無言でつき出された御形の左手を掴むと、川畑はその手を捕まえに来た右手を払いながら、体を捻って御形の背後に回った。
「ダメですよ、伊吹先輩。いきなりフェイント付きは、初心者への例題としては難しいです」
「例題なら、この辺りでいっぺん捕まれよ」
「植木は体格的に捕まったら不利なんで、基本的に避ける技術を習得した方がいいんです」
「避ける"技術"って、お前は習得してるのか、それ」
「多少、習ったことがあります」
御形はニヤリと笑った。
「よし。ぜってー押し倒す」
大男二人の抜き手と蹴りが激しく交差する怒濤の格闘戦を見ながら、植木は「このレベルを要求されると困るなぁ」と思った。
「痛っ」
「すみません。大丈夫ですか?先輩」
「よし、捕まえた」
「あ!くそっ、卑怯なマネを」
まんまと川畑を組伏せた御形は愉快そうに笑った。
「植木、お人好しが油断するとこういう目に合うからな。気をつけろよ」
「は、はい……」
「よしよし。今から簡単な捕縛方法を教えてやる。いいか、こうやって捕まえたら……こら!講義中だ。暴れんな」
御形は川畑の頭をひっぱたいて黙らせると、楽しそうに拘束方法を解説し始めた。
「細引きがあれば便利なんだが、ないときは、相手が身に付けているもので代用も可能だ。こういうシャツの場合は、半分ほど前を開けてから、肩を剥いてここまで引き下ろすと二の腕が絞められる」
「伊吹先輩!」
「ベルトも便利だぞ。外してこうやって手首と足首をまとめて縛るとほぼ相手は身動きできなくなる」
「何を手際よくヤバイことを!?」
「それでもこうやって暴れる奴は急所に一発いれてやるとおとなしくなるから」
御形は川畑の顎を後ろからつかんでぐっと体を反らせた。
「男の急所は正中線沿いに並んでる。鼻の真下と顎は殴ると効くが、的が小さいし怪我が目立ちやすいからやめておけ。喉仏も一瞬息が止まる程度のダメージならいいが、窒息されたり大ケガにつながると面倒だ」
川畑の喉仏全体を手の平で揉むように圧迫しながら、御形はいい笑顔で植木に説明を続けた。
「みぞおちは攻撃しやすいし、うまくはいると横隔膜がやられて息ができなくなるから、いい感じに相手の動きを止められるけど、こういう筋肉野郎の場合、狙いが甘いと腹筋でガードされる」
無防備にさらされた腹を適当に撫でてから一発殴って、御形は「やっぱり効かねぇな」とちょっと嬉しそうに呟いた。
「という訳で、一番簡単なのは金的だな。こいつは鍛えて強くなるってもんじゃないから」
「やめろ!植木に変なこと教えんな!あっ、こら」
「いやいや、捕縛相手を手軽に無力化する方法って、けっこう重要だぞ。植木、よく見とけよ」
ノリノリで解説する御形だったが、植木は目のやり場に困って曖昧に返事をするしかなかった。
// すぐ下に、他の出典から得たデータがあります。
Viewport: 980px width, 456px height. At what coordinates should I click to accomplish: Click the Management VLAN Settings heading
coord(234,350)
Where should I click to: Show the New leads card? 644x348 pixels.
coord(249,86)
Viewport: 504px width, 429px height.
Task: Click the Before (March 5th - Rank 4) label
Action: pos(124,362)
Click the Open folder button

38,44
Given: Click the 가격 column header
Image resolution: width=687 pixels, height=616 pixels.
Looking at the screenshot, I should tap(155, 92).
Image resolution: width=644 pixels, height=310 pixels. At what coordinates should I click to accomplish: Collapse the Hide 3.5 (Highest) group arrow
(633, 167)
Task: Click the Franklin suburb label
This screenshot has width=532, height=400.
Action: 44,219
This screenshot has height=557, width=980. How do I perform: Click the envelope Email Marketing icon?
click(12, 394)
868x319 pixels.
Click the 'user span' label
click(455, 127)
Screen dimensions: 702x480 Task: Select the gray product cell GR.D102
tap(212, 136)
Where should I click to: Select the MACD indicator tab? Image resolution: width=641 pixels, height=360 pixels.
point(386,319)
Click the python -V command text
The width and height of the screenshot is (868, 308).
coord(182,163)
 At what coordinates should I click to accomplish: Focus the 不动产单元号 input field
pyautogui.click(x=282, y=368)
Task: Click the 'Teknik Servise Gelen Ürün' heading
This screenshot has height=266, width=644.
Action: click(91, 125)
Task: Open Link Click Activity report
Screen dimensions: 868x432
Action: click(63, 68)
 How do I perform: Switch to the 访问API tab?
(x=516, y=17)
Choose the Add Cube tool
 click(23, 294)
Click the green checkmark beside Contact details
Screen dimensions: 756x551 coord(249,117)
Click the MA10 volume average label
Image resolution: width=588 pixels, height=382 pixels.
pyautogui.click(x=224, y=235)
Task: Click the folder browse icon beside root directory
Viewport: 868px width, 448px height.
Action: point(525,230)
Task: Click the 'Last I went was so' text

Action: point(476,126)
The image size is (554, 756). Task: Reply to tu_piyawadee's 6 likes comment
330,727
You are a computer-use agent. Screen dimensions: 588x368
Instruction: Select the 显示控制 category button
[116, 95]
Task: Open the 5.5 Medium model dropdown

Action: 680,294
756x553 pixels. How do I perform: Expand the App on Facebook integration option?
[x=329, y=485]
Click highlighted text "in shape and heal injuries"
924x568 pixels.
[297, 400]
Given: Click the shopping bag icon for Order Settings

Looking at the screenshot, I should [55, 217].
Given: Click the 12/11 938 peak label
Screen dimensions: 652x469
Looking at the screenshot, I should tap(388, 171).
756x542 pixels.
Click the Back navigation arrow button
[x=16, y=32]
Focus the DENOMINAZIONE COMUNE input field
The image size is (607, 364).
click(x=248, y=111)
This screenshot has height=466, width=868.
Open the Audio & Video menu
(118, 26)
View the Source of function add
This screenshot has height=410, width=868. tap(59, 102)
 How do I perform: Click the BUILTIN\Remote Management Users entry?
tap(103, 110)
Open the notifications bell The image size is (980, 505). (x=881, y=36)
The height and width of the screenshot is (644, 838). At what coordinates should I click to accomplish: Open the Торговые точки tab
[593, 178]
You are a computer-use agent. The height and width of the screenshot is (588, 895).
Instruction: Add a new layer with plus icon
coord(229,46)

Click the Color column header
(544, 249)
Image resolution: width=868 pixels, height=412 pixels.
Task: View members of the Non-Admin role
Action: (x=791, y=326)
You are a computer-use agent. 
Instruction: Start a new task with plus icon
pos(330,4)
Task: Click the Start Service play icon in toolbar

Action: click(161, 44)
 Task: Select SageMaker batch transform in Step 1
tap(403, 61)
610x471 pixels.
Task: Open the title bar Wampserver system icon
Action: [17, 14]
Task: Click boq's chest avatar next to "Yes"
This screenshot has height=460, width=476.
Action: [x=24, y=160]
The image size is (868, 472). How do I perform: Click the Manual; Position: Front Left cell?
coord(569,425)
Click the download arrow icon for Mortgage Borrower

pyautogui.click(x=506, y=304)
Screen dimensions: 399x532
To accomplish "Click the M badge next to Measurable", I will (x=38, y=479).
「あとは魔力を直接、相手に注ぎ込んで魔力酔いを起こさせる方法があるが、力の格差があると、逆にこちらがダメージを食らうことがあるし、魔力の相性によっては単にちょっと気持ちいいだけで終わってしまうこともあるから、それほどオススメじゃないな」
「もういいから、いい加減にこの体勢から解放してくれ」
「やっぱり簡易拘束はつらいか。明日はちゃんと捕縛用のロープ持ってきてやる」
「要らん」
「植木のためだ。頑張れ、教材」
「完全にあんたの趣味じゃねーか」
「いや、俺の趣味はもっと……」
「知りたいわけじゃない!」
「遠慮するな。なんならそっちも一通り体験させてやってもいいぞ」
「やめろ!」
「なぁ、植木。こうは言ってるがこうやって捕まっちゃうと抵抗できないから、されるがままなんだぜ、ほら。面白いだろう」
「まじでやめてください。シャレにならな……うぁ…」
「植木相手だったらシャレにならんが、お前なら大概大丈夫」
御形は川畑をいじめたおしながら、いたって良い先輩風の顔をして、植木に笑いかけた。
「な、こうなりたくなかったら、捕まらないように真面目に練習しろよ。協力してやるから」
イベントの日まで、植木は護身術をみっちり習った。